[Stored data Boundary: Start]

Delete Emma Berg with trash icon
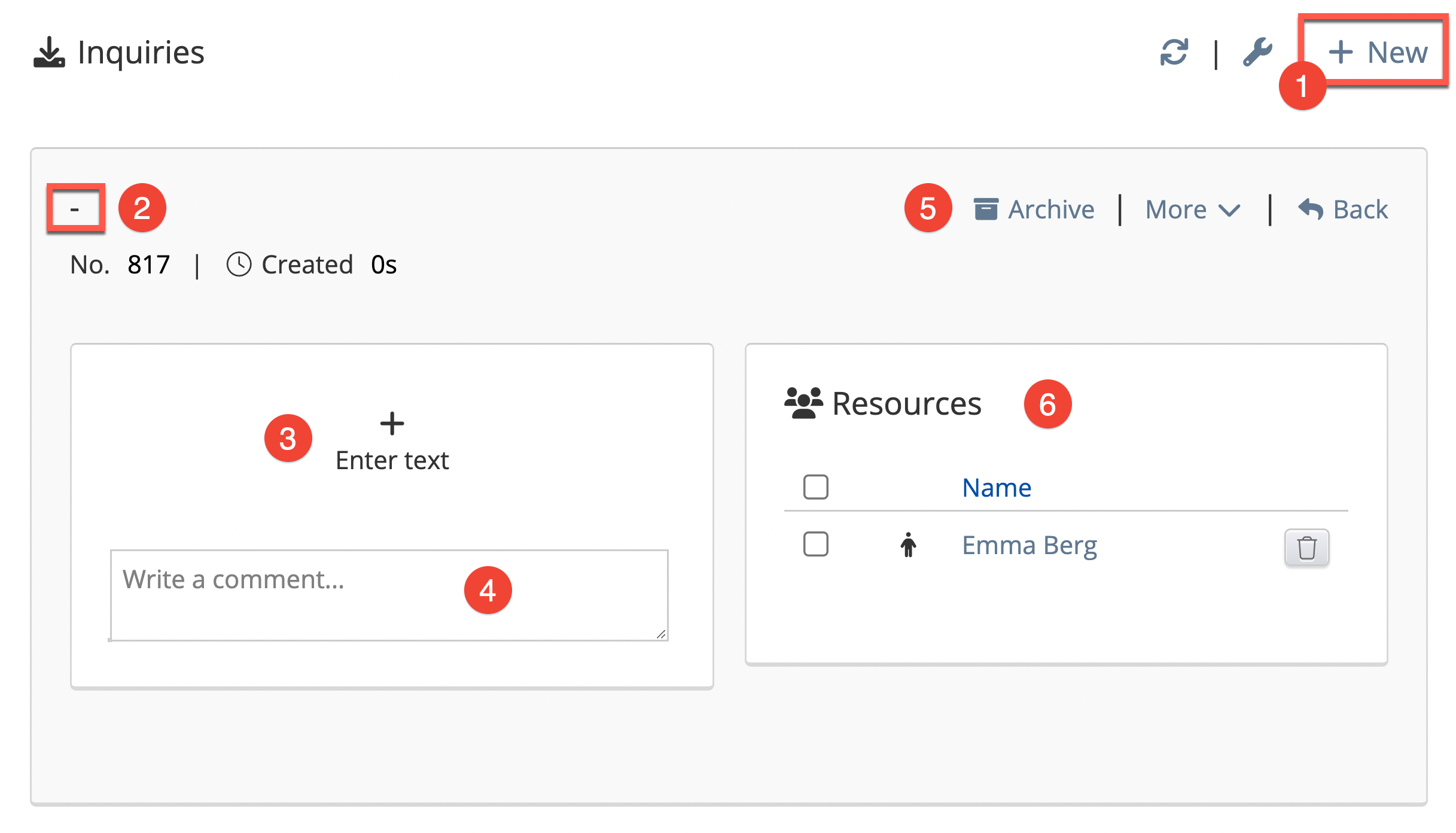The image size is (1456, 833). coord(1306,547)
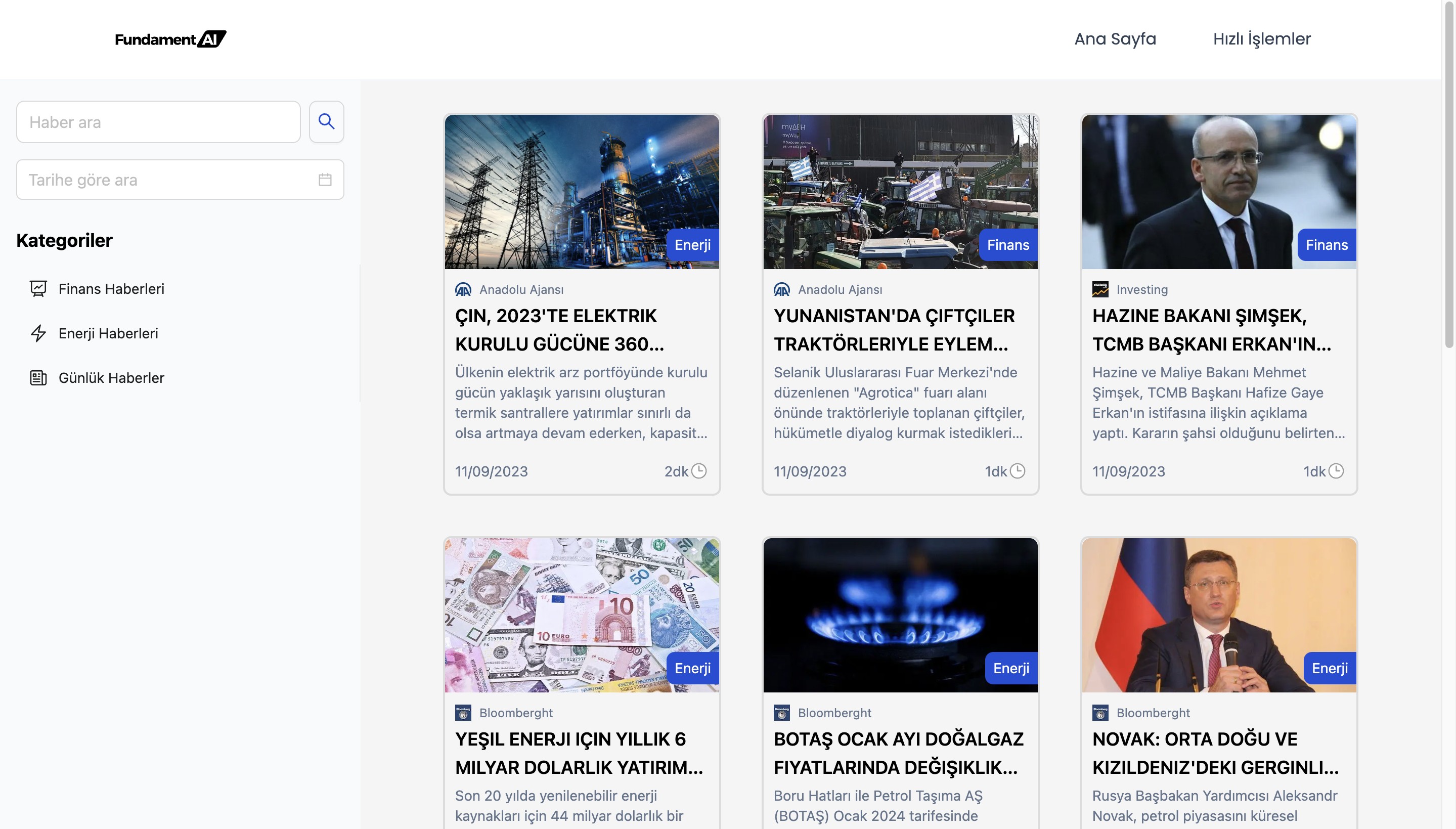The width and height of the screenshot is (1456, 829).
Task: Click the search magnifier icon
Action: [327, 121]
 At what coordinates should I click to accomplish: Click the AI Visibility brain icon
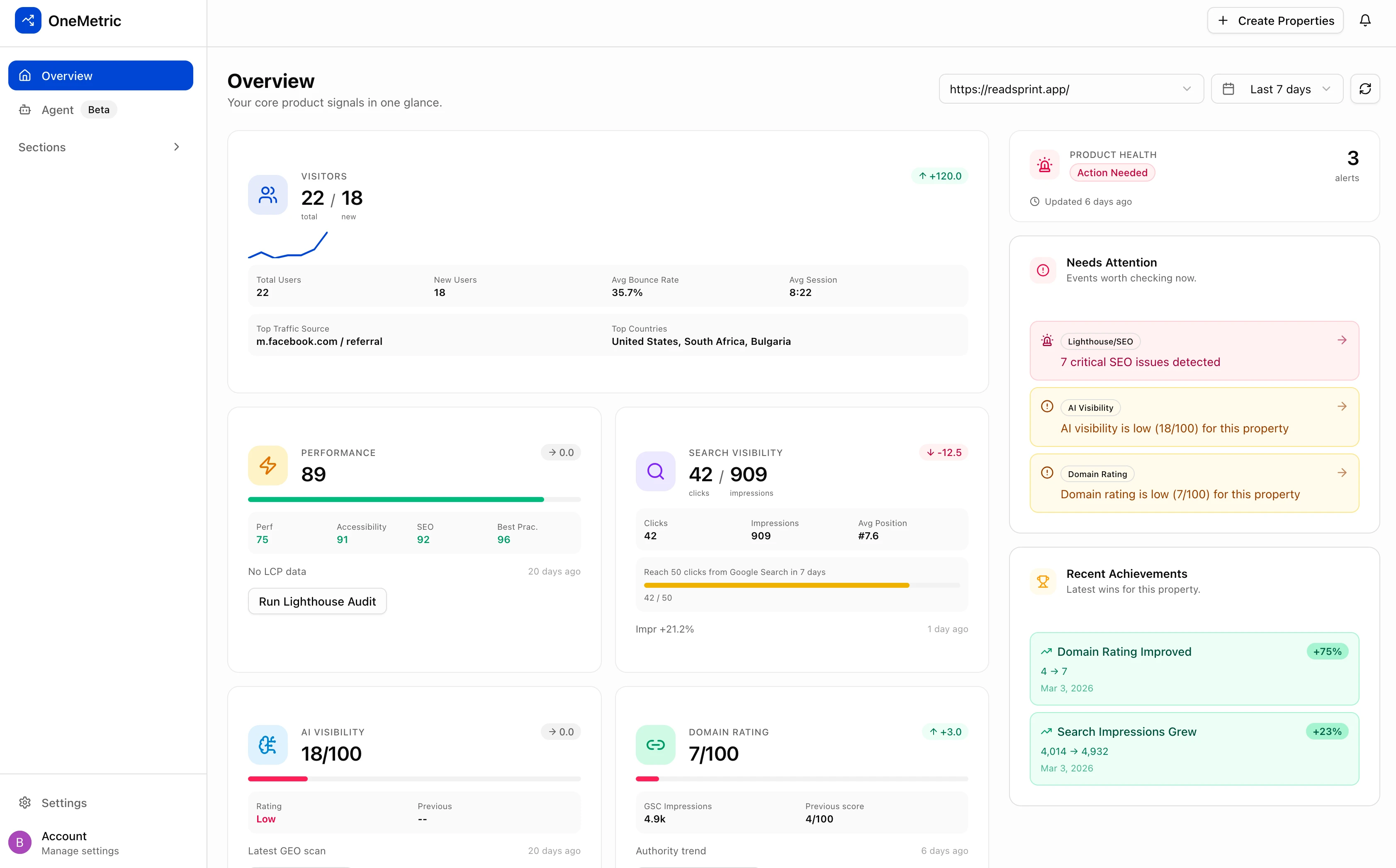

[Stored data Boundary: End]

Should a picture appear among the entries, skip it and copy the rest exactly.

Delete Emma Berg with trash icon
The image size is (1456, 833). coord(1306,547)
The width and height of the screenshot is (1456, 829).
Task: Click the search magnifier icon
Action: [327, 121]
 At what coordinates should I click to accomplish: Click the AI Visibility brain icon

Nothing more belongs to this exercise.